▸ **Etkinliğin istediği**
Okuma metnine göre Ezgi Mola, Şahan Gökbakar ile daha önce hangi yapımda birlikte çalışmıştır?

▸ **Okuma metni**

▼▼▼

Şahan Gökbakar bu defa Celal karakteriyle güldürecek. Bu hafta vizyona giren Celal ile Ceren filminin başrol oyuncuları ve yönetmeni Şahan Gökbakar, Ezgi Mola, Togan Gökbakar ve Gökçen Gökcebağ ile konuştuk.
RECEP İvedik ile rekorlar kıran Şahan Gökbakar, Celal ile Ceren’de yepyeni bir karakterle karşımıza çıktı. Bir aşk komedisi yaptığını söyleyen Gökbakar, sinema yazarlarına da seslenmeyi unutmuyor: “Recep İvedik bitti sanmayın.” Filmde Ceren karakterini canlandıran Ezgi Mola ise ‘Şahan ile çalışmanın çok komik olduğunu’ söylüyor. Üç Recep İvedik filminin ardından Celal ile Ceren’in de yönetmeni olan Togan Gökbakar ise bu tür filmlerin fazla yönetmen dokunuşuna ihtiyacı olmadığından dem vuruyor....
-Celal ile Ceren yeni bir macera. Bu karakteri yaratırken sizi tetikleyen şey neydi?
Ş.G: Çocukluğumdan beri tanıştığımız bir grup kız arkadaşımla oturuyorduk. Yakın arkadaşlarından biri sevgilisinden ayrılmıştı ve çocuğu feci şekilde ‘gömüyorlardı’. Sevgi dolu melek gibi kızların bir anda canavara dönüştüğünü görünce “Ya siz hep böyle misiniz?” dedim. “Yani bazı konularda, genelde böyle oluyor” dediler. Çok hoşuma gitti ve Celal ile Ceren’in hikayesi çıktı. Zaten Recep İvedik üçlemesiyle sinema perdesinde izleyiciyle buluşuyordum. Yorulmuştum biraz. Farklı bir filmle beni sevenlerin karşısına çıkmayı arzuladım. Komik oldu, içime sindi. Böyle bir film yaptığım ve Ezgi’yle de beraber böyle bir performansı sergileme şansına eriştiğim için mutlu oldum.
BU BİR AŞK KOMEDİSİ
-Bu filmde Recep İvedikler’e göre roller daha dengeli dağılmış. Gökbakar’ın esprileri karşısında dengeyi yakalamaya çalışmak bir baskı oluşturdu mu?
E.M: Baskı unsuru oluşturmadı, çok eğlendim. Şahan’la oynamak acayip keyifli çünkü. Kolay Gelsin’de birlikte çalışmıştık.
-Siz bu projeye nasıl katıldınız?

▲▲▲

▸ **Veri bölümü**
▼▼▼

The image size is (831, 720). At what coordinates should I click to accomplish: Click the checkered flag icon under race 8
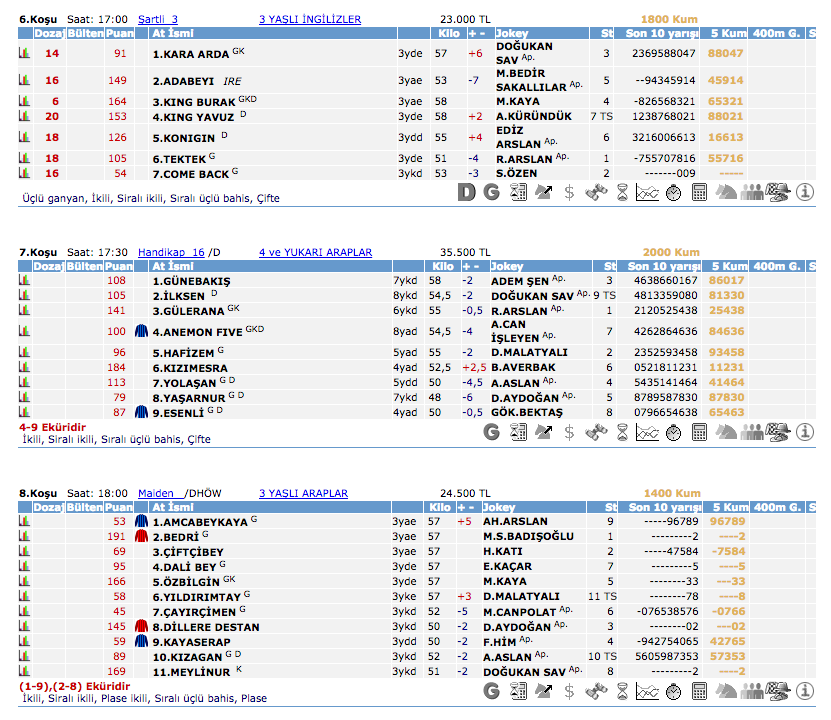779,692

▲▲▲

▸ **Yazılı çözüm**
Kolay Gelsin'de birlikte çalışmışlardır.